If I understand what you're describing correctly, no. Fuel shouldn't come out when removing the cap, only when pressing in the core pin in the center of the valve. It's the same as the valve on a tire-- with the cap off, nothing happens, but when you push in on the core pin, air will leak out.

In the same way, that pin has to be pushed in for the fuel pressure to be read, so if you don't have the correct adapter for your fuel pressure gauge, it may not be pushing in the pin to where it can read the pressure.

1705727127496.png
 
  • Like
Reactions: macleanflood
If I understand what you're describing correctly, no. Fuel shouldn't come out when removing the cap, only when pressing in the core pin in the center of the valve. It's the same as the valve on a tire-- with the cap off, nothing happens, but when you push in on the core pin, air will leak out.

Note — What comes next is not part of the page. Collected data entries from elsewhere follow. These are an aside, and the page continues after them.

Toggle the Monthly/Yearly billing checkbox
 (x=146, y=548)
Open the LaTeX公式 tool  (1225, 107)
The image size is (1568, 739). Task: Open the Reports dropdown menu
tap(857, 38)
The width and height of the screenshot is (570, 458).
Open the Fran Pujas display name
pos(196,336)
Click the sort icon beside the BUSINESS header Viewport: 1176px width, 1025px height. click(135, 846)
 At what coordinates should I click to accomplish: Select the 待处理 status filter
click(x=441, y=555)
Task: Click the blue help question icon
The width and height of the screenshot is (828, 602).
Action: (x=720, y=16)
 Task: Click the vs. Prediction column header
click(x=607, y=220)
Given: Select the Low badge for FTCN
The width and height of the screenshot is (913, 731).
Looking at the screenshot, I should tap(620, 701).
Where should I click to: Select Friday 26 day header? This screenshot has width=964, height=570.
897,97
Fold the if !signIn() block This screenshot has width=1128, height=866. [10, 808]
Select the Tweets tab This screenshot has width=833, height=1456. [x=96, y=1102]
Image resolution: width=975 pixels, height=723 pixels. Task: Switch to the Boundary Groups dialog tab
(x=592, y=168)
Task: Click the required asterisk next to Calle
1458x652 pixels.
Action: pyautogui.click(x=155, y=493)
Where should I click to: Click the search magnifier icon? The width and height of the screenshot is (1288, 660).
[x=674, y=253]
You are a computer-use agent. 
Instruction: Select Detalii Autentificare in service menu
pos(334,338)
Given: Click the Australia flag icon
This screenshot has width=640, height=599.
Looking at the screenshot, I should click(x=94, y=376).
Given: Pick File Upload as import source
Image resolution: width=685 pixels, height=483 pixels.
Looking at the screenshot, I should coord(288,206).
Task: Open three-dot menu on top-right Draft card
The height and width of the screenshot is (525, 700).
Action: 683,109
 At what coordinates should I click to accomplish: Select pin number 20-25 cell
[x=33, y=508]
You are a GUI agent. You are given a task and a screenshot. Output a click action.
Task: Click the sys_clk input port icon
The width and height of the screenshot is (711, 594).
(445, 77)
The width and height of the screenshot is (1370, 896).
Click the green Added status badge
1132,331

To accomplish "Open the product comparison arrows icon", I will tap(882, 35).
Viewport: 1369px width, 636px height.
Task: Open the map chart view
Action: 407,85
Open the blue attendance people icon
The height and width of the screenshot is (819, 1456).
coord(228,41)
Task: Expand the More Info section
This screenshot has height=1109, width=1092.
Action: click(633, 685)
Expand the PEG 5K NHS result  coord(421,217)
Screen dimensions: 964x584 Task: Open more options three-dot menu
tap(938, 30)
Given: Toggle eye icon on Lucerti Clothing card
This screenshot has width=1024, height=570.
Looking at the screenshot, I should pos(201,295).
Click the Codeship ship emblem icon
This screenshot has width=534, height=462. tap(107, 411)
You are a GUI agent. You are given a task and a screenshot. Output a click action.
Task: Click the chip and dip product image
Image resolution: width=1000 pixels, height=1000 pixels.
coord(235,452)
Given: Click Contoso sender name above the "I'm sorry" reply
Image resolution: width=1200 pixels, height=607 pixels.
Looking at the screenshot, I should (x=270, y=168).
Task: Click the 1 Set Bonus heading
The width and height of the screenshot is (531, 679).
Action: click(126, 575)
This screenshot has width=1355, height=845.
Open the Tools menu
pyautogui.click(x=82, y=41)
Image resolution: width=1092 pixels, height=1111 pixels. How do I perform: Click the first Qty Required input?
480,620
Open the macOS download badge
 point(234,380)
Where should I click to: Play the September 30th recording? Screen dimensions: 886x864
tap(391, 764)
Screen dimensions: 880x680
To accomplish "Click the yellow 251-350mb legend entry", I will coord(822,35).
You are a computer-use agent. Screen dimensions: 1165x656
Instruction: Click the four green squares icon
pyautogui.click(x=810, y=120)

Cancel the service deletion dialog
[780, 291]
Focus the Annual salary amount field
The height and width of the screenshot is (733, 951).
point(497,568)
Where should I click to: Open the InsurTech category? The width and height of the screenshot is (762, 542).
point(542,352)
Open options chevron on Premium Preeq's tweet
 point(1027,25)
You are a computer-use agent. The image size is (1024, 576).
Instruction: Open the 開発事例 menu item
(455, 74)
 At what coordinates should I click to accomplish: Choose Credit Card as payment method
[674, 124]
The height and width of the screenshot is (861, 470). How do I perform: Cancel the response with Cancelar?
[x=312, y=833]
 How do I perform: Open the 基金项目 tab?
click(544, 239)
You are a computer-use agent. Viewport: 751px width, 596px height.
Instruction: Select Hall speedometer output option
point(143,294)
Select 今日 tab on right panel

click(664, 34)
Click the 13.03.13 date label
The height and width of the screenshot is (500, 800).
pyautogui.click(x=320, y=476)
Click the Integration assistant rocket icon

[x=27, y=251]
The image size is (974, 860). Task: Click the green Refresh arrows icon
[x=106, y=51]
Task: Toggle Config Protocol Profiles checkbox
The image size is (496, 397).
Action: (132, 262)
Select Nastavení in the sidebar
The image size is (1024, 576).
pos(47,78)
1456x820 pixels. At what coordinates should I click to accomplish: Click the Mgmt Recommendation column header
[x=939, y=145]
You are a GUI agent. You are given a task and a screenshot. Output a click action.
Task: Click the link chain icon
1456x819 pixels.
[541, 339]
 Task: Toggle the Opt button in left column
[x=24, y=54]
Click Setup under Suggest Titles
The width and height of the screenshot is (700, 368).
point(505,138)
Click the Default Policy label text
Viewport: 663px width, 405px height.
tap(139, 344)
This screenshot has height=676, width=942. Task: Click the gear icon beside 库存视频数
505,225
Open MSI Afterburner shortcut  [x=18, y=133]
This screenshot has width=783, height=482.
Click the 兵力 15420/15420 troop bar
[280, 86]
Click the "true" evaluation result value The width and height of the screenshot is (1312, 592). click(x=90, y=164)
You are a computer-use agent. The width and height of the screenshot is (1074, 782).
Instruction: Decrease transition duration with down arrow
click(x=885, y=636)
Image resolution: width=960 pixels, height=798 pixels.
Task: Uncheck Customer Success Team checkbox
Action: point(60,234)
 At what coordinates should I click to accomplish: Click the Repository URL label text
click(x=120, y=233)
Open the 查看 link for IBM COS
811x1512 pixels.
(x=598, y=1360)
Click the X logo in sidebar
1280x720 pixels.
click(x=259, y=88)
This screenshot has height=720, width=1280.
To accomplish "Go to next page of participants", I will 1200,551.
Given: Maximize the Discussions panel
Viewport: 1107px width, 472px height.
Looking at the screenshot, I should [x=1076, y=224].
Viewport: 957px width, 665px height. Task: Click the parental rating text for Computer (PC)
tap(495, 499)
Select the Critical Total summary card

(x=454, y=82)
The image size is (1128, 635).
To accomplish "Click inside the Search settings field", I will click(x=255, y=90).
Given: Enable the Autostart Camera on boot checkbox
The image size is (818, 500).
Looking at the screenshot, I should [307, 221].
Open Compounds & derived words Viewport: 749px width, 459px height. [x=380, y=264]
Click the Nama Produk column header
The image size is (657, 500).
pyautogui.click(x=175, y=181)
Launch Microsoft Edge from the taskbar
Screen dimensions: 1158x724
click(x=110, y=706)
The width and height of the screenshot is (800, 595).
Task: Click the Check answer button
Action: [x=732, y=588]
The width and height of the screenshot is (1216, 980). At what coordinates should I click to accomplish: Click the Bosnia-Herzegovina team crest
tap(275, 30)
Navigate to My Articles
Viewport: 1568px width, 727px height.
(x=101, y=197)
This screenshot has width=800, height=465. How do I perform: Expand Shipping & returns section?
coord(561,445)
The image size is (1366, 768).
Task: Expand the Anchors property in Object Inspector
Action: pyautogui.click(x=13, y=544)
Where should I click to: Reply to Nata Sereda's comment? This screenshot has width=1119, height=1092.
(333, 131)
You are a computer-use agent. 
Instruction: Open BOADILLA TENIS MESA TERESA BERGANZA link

In the same way, that pin has to be pushed in for the fuel pressure to be read, so if you don't have the correct adapter for your fuel pressure gauge, it may not be pushing in the pin to where it can read the pressure.

View attachment 492879

I will check all the adaprors in the morning. But all the videos I watched on youtube said that if the system was pressurized that there should be some leakage when the cap was removed. 🤷🏻‍♀️

‘I do hope it’s user error!
 
But all the videos I watched on youtube said that if the system was pressurized that there should be some leakage when the cap was removed.

Lots of idiots make YouTube videos (including me.)

A working Schrader valve will not leak. The valve on my 97 doesn't. That's 25+ years old.

If the Schrader valve on your tires leaked you'd replace the valve stem.

-Mac
 
Ok @macleanflood @WVJeep304

We didn’t have the adaptor on tight enough. Cranked on hard with a wrench and got it working.

We have to prime the pump four times before we get to 48psi at the fuel rail. when the fuel pump stopped making noise it immediately dropped to 40. Then down to 30 after 15 sec, then slowly lost pressure from there.

Thoughts?
 
Ok @macleanflood @WVJeep304

We didn’t have the adaptor on tight enough. Cranked on hard with a wrench and got it working.

We have to prime the pump four times before we get to 48psi at the fuel rail. when the fuel pump stopped making noise it immediately dropped to 40. Then down to 30 after 15 sec, then slowly lost pressure from there.

Thoughts?

Most likely a failed fuel pressure regulator, less likely leaking injectors.